Saved entries
┏━━

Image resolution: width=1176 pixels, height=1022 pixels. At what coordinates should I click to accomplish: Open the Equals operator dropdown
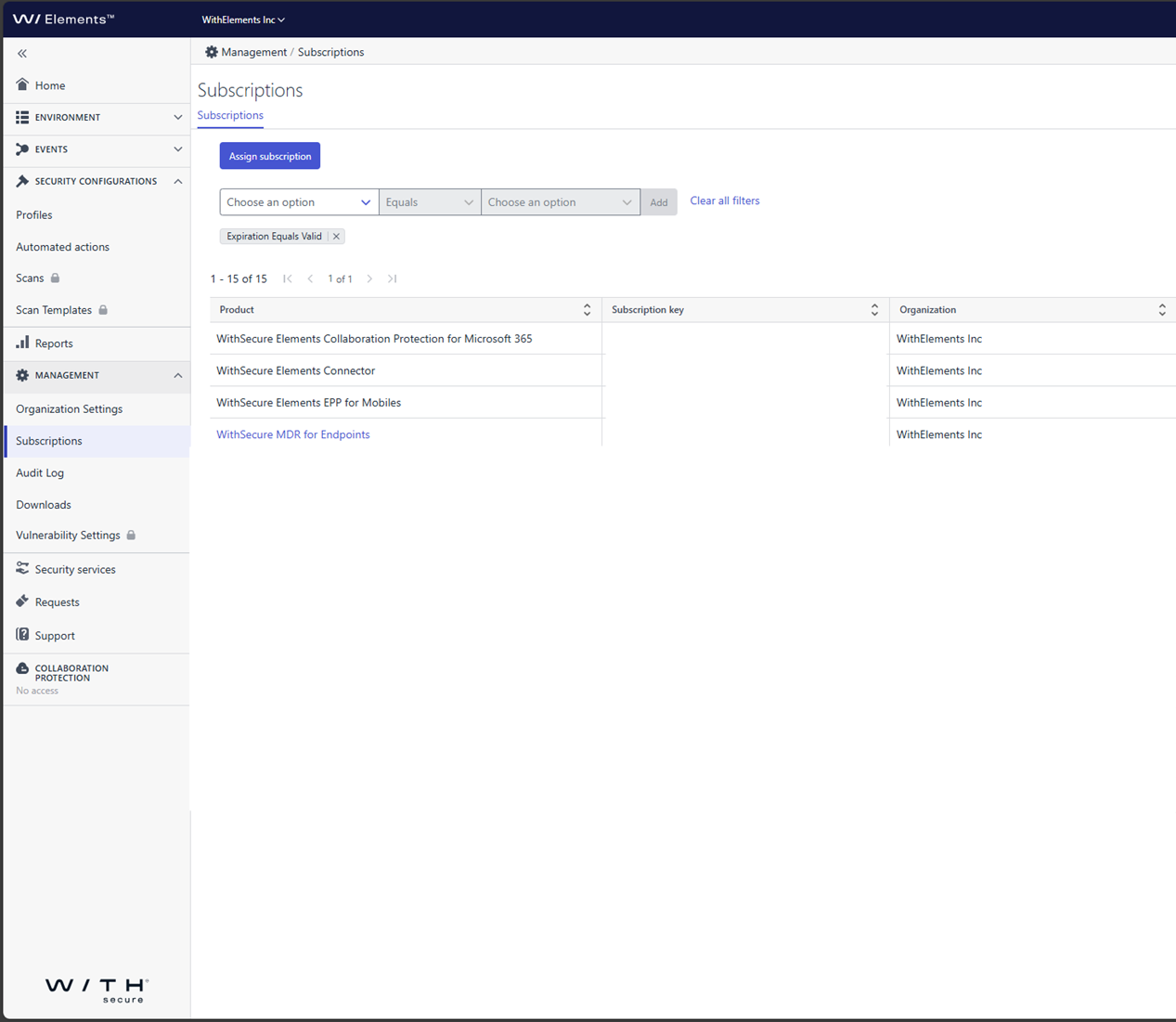pyautogui.click(x=430, y=202)
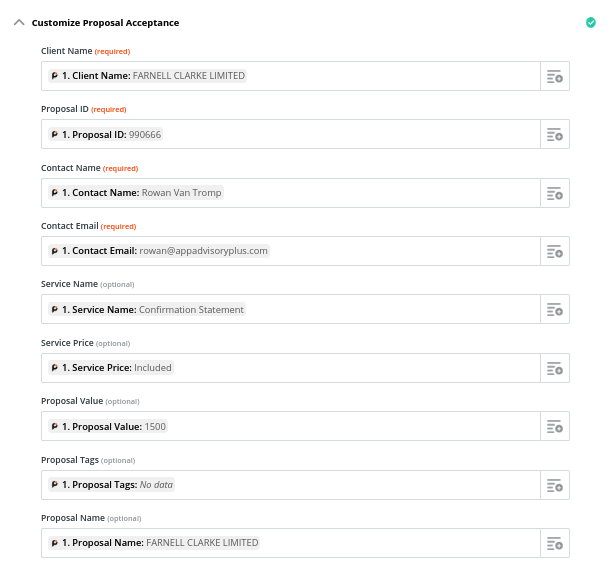Viewport: 613px width, 580px height.
Task: Select the Confirmation Statement service name pill
Action: click(x=147, y=310)
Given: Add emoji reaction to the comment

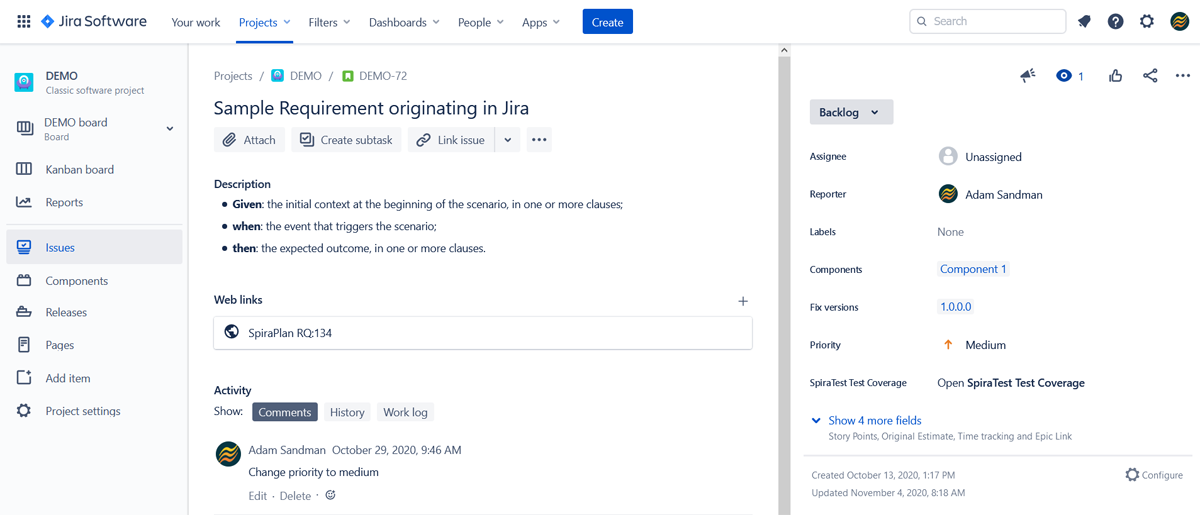Looking at the screenshot, I should point(330,495).
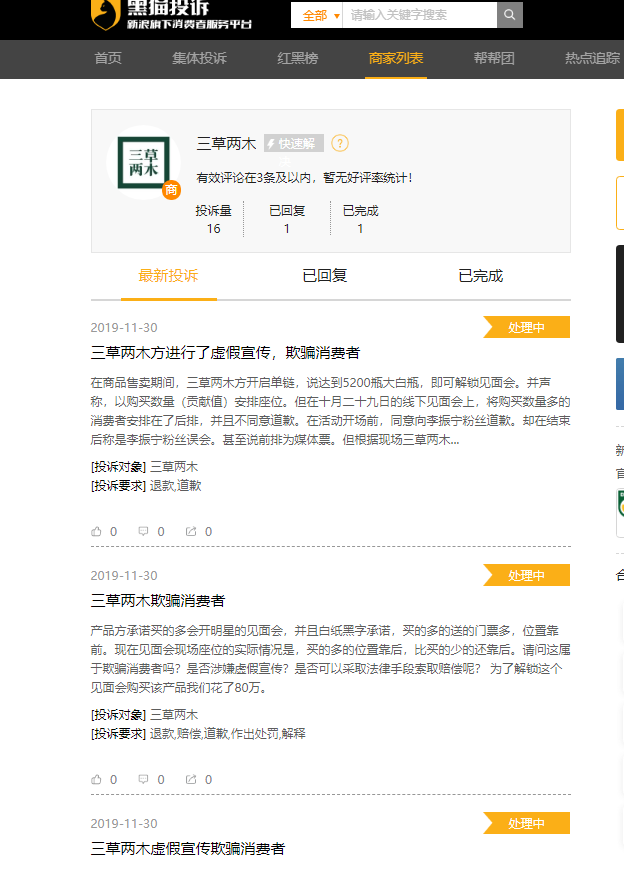Click the search keyword input field
Image resolution: width=624 pixels, height=872 pixels.
(418, 15)
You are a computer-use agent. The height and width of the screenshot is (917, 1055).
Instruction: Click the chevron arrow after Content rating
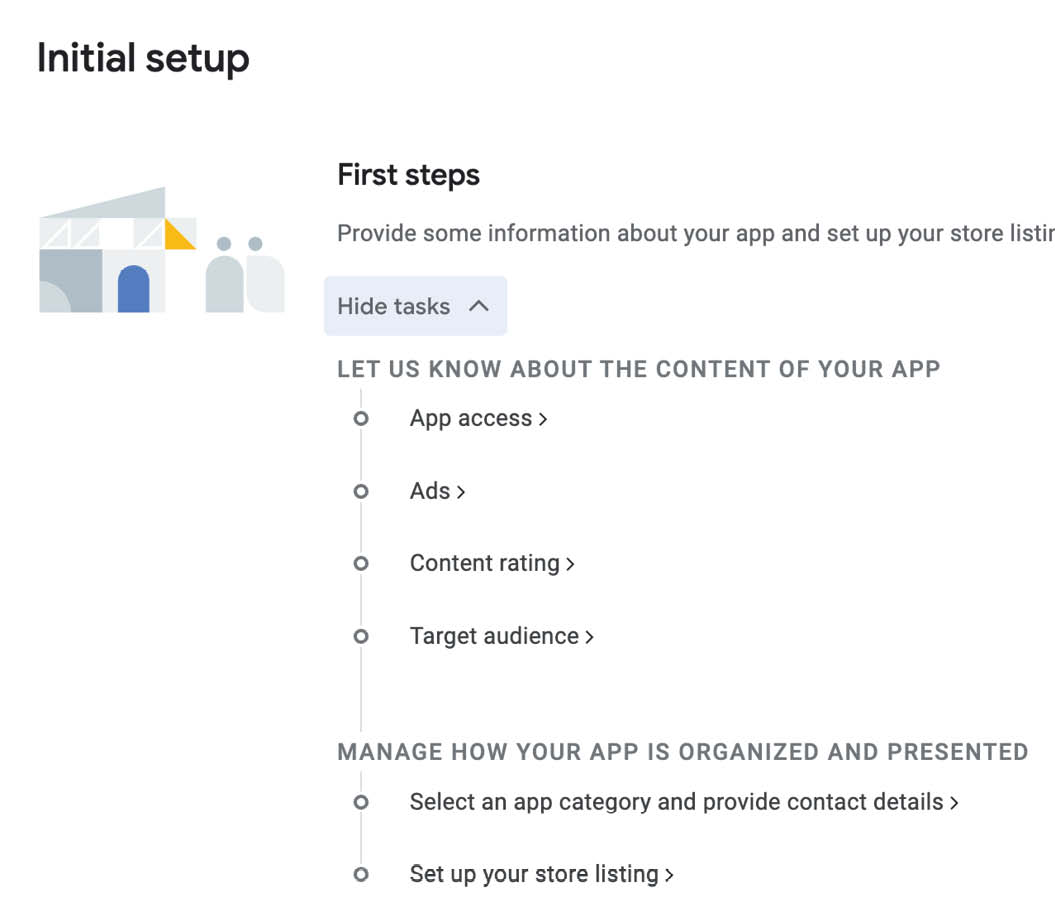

┗━━

EXERCISE INSTRUCTIONS:
Print the entries again exactly as they appear above. Do not print the pictures.

RESULT OF THIS EXERCISE:
Image resolution: width=1176 pixels, height=1022 pixels. At what coordinates should I click to accomplish: Open the Equals operator dropdown
pyautogui.click(x=430, y=202)
Viewport: 613px width, 580px height.
Task: Select the Confirmation Statement service name pill
Action: click(x=147, y=310)
Given: Add emoji reaction to the comment

Looking at the screenshot, I should point(330,495).
Click the search keyword input field
Image resolution: width=624 pixels, height=872 pixels.
(418, 15)
You are a computer-use agent. The height and width of the screenshot is (917, 1055).
Instruction: Click the chevron arrow after Content rating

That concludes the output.